Could you rewrite the material as a JSON list of strings, one string per line with blank lines omitted, beginning at the top of the material and stopping after the line that contains "[x=501, y=73]"? Leave the pictures out of your answer.
** BEGIN **
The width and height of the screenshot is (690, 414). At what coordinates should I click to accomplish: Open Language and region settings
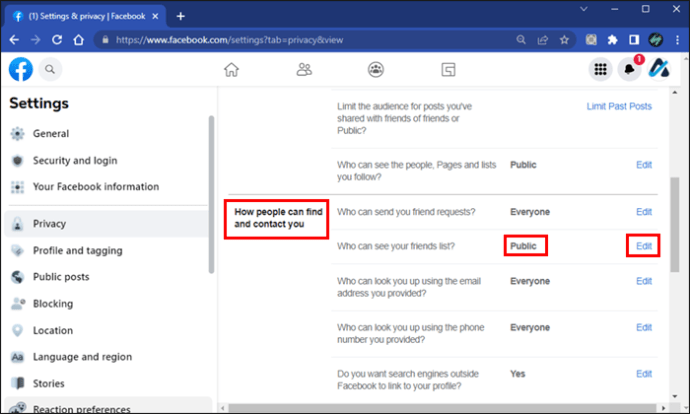82,357
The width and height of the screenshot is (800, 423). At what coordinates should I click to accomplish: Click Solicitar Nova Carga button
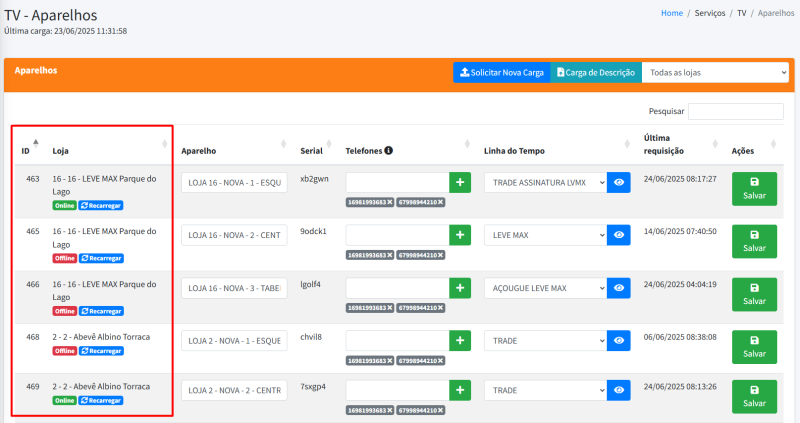[x=501, y=73]
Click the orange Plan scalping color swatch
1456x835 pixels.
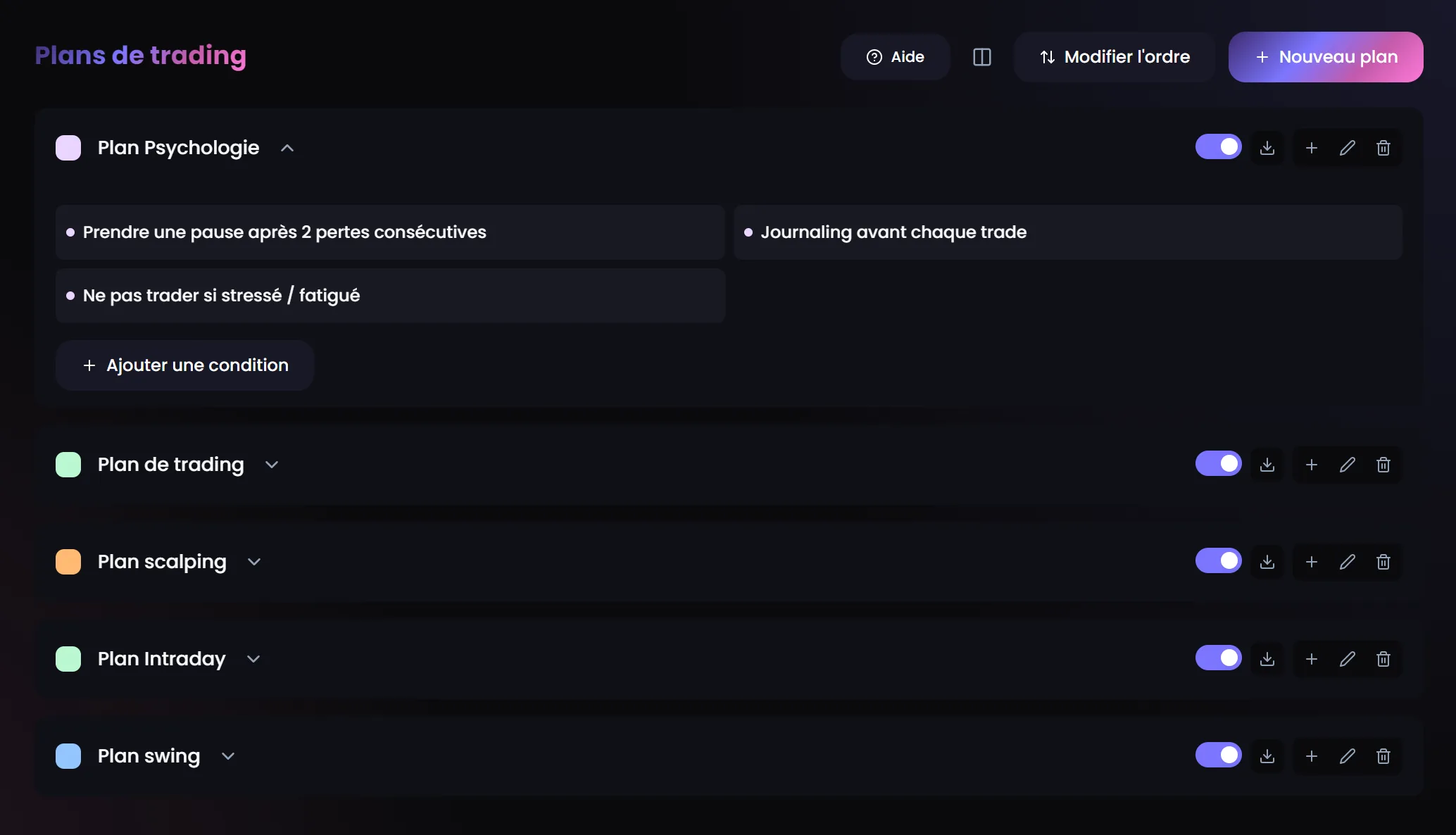[68, 562]
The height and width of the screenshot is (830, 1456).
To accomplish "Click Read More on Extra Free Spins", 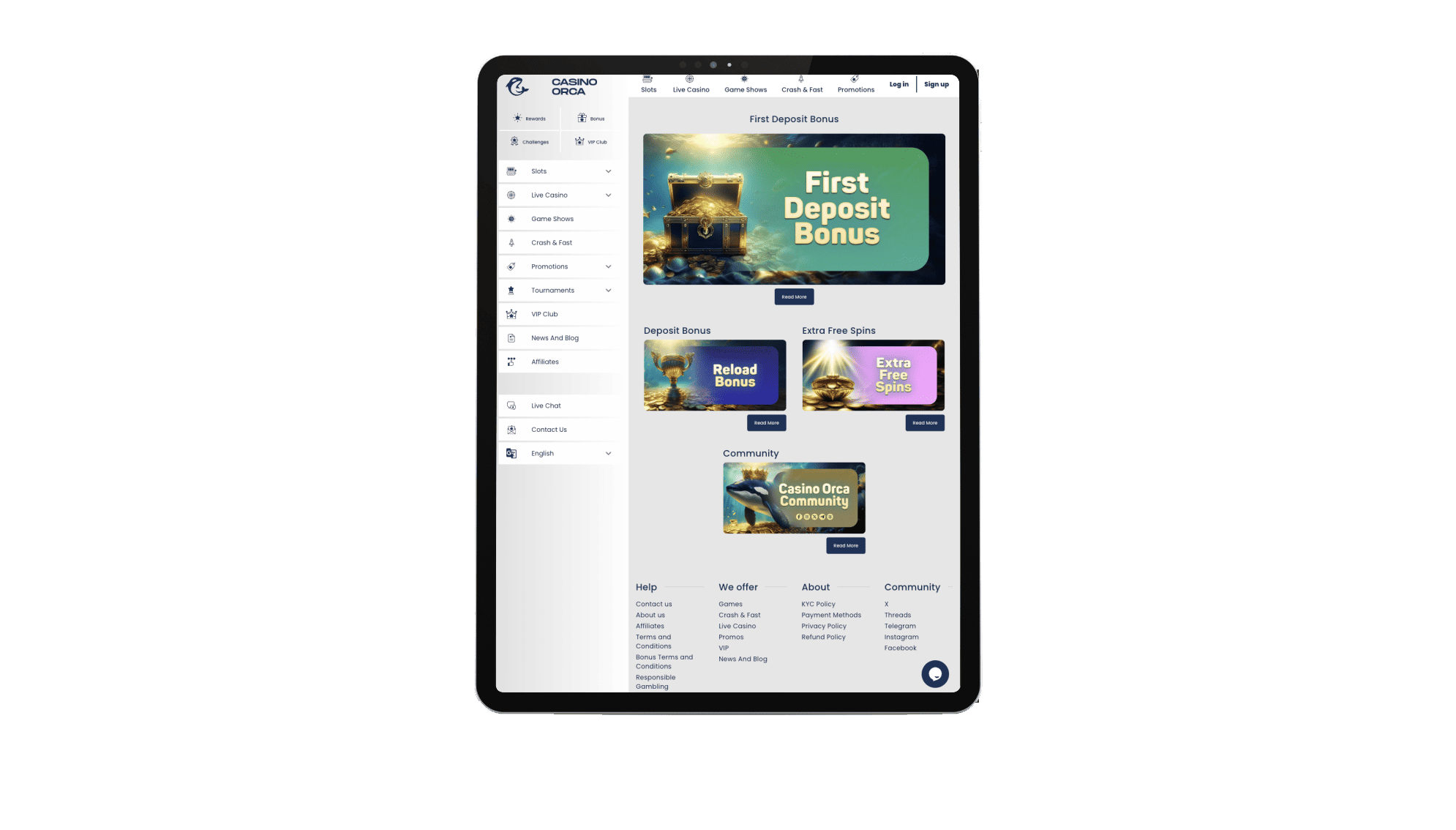I will pyautogui.click(x=924, y=421).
** END **
**THE REPLY**
[
  "The width and height of the screenshot is (690, 414). At what coordinates should I click to accomplish: Open Language and region settings",
  "82,357",
  "The width and height of the screenshot is (800, 423). At what coordinates should I click to accomplish: Click Solicitar Nova Carga button",
  "[x=501, y=73]"
]